WORK REQUIRED - Find the line that contains "Task: Click the API Reference terminal icon"; please output it and each line after it, exactly as shown, up to the end of the entries below, skipping pictures.

DATA EXTRACT -
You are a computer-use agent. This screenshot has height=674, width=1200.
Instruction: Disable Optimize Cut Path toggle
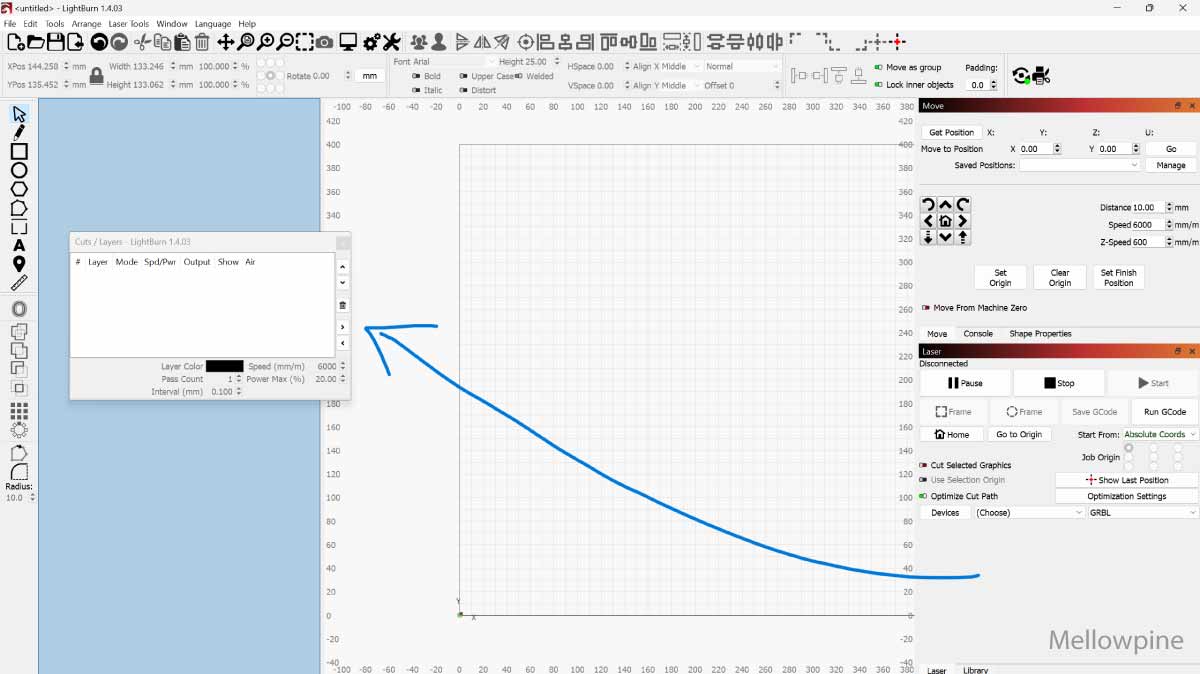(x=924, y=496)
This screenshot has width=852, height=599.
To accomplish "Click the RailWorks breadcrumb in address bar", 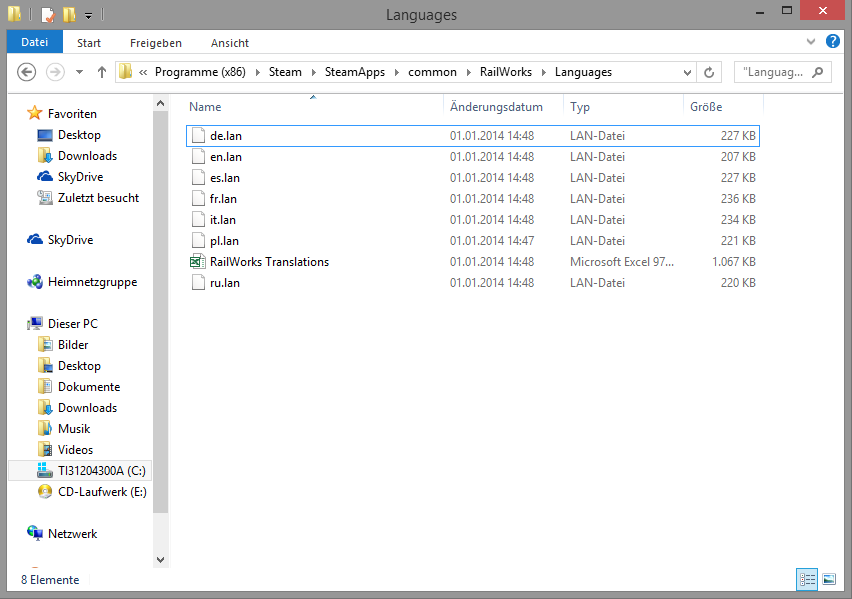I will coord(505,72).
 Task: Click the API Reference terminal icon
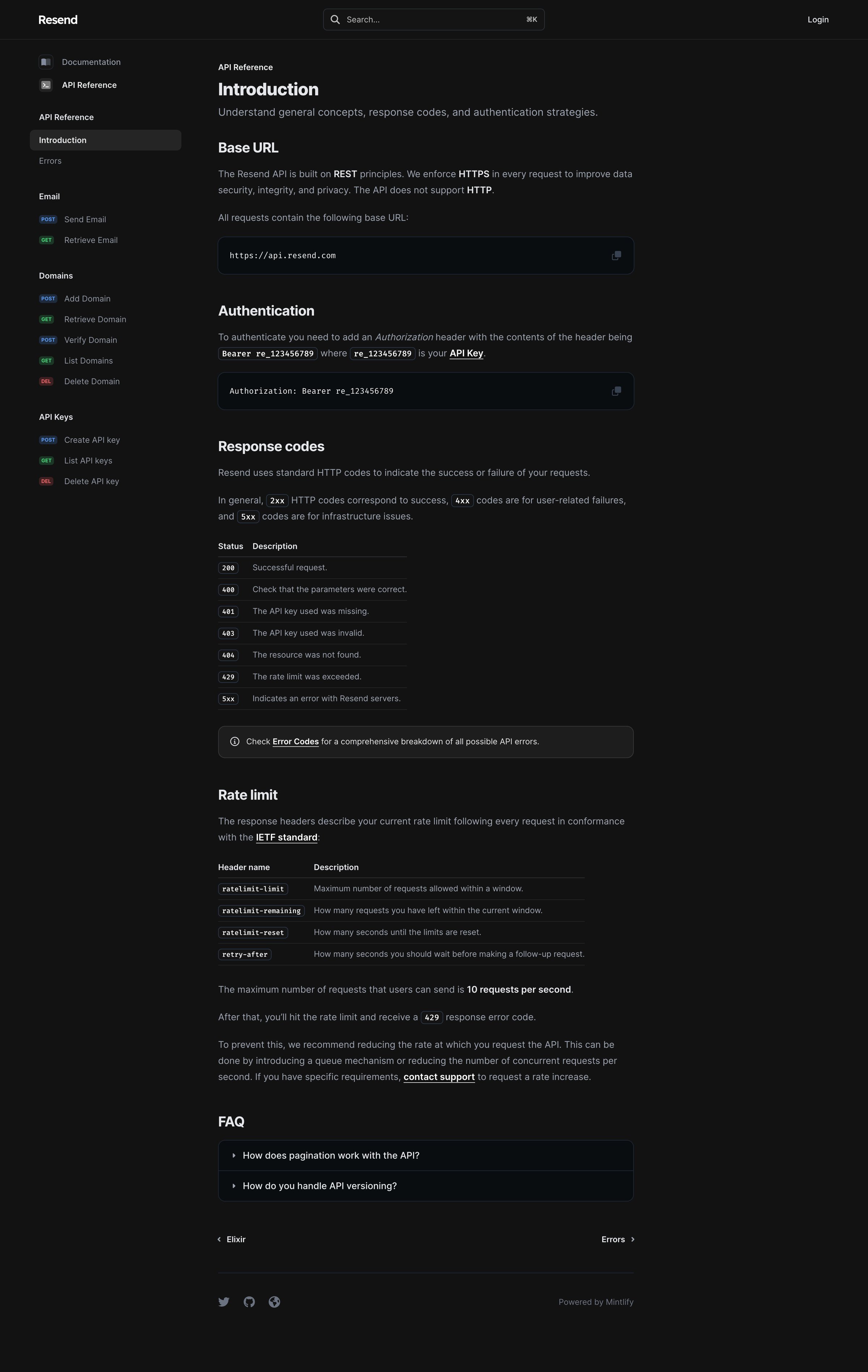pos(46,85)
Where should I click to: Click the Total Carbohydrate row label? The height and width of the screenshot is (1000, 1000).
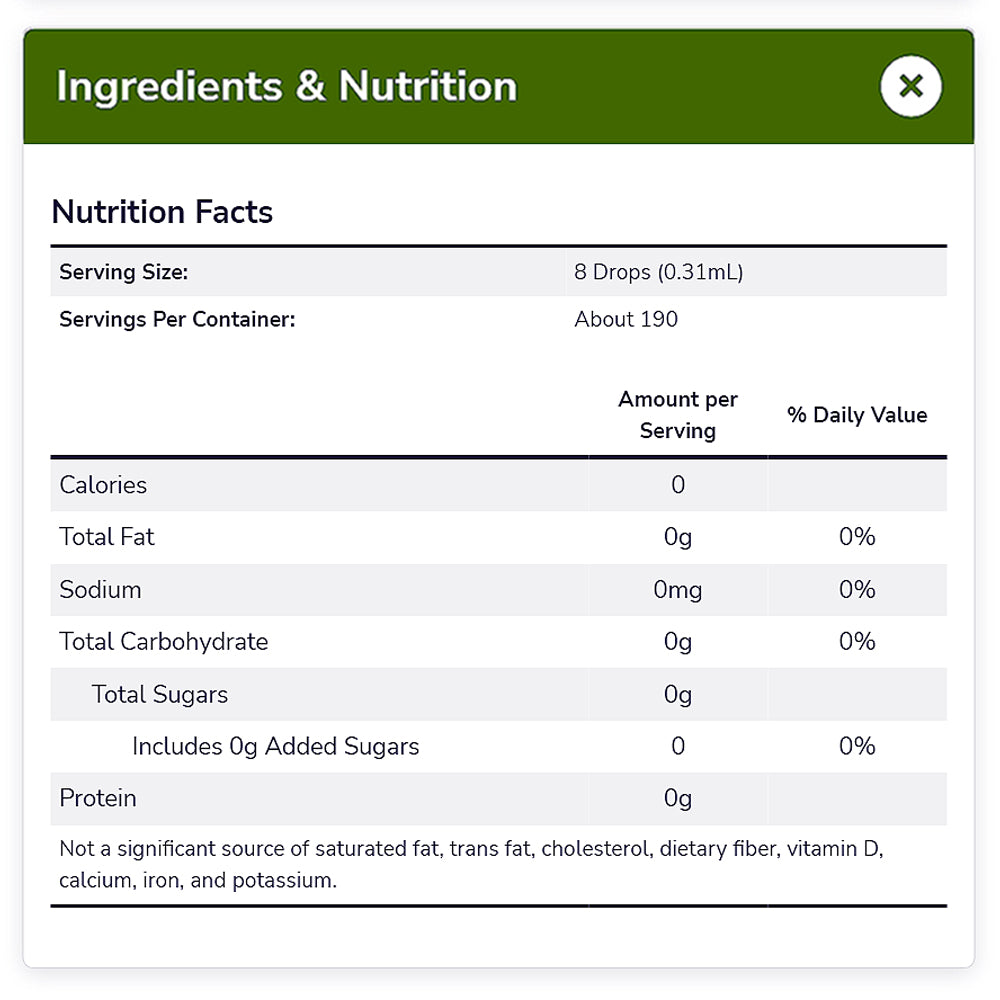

RESULT OF THE TASK -
 Task: Click the API Reference terminal icon
pos(46,85)
Where should I click to: Click the Total Carbohydrate row label? The height and width of the screenshot is (1000, 1000).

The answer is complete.